» Brief
Every line from the one containing "This screenshot has width=812, height=637." through the end of the listing below must be given again exactly, and nothing else; exclude pictures.

» Exercise data
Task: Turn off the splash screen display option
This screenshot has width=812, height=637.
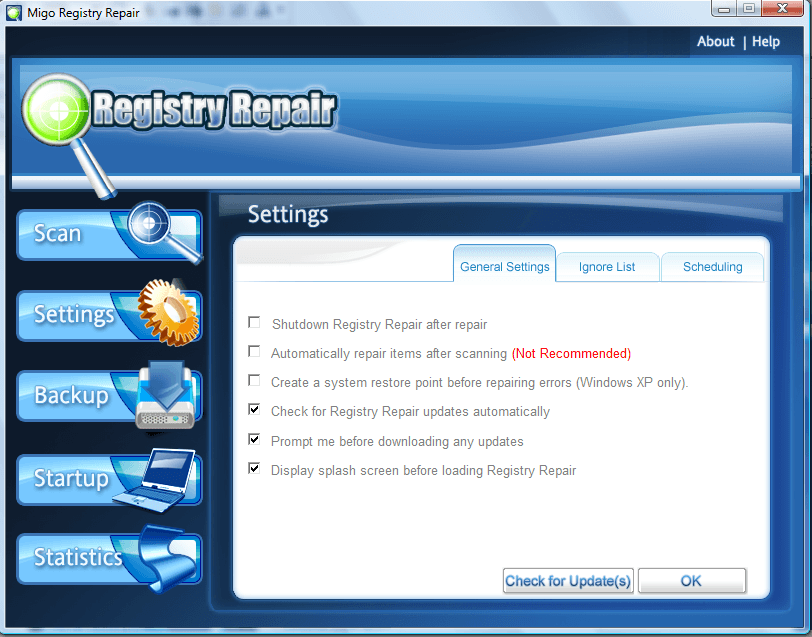Action: tap(254, 468)
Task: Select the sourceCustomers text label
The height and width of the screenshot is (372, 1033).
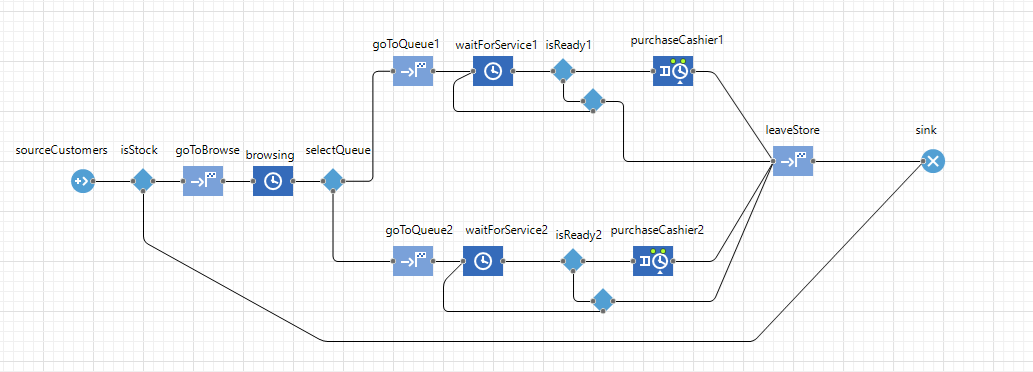Action: point(61,150)
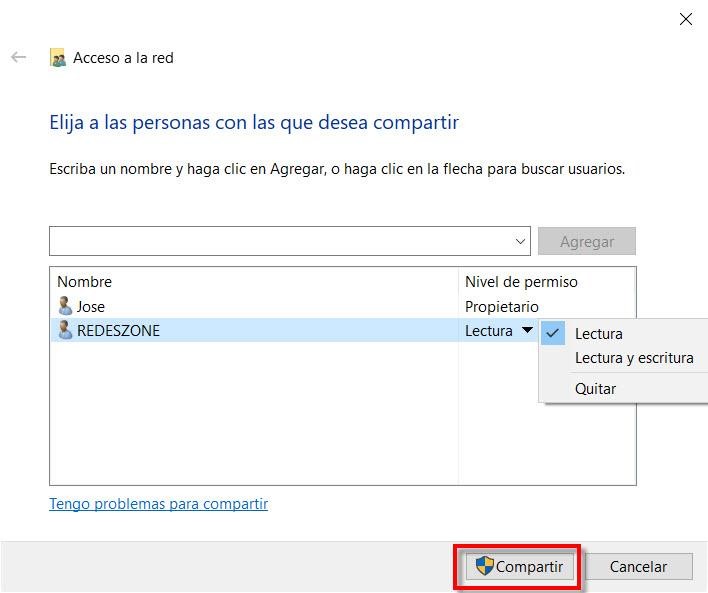The height and width of the screenshot is (593, 708).
Task: Click the user name input field
Action: pyautogui.click(x=280, y=241)
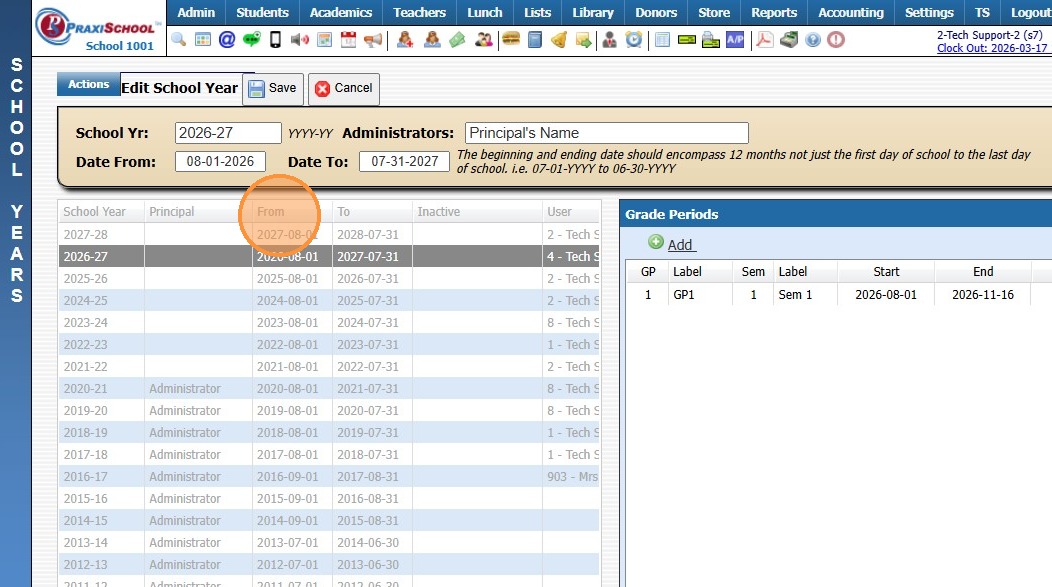
Task: Open the Students menu
Action: click(x=262, y=13)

» Answer space
This screenshot has width=812, height=637.
Action: tap(254, 468)
Task: Select the sourceCustomers text label
The height and width of the screenshot is (372, 1033).
Action: point(61,150)
The height and width of the screenshot is (593, 708).
Task: Click the user name input field
Action: pyautogui.click(x=280, y=241)
Task: Open the Students menu
Action: click(x=262, y=13)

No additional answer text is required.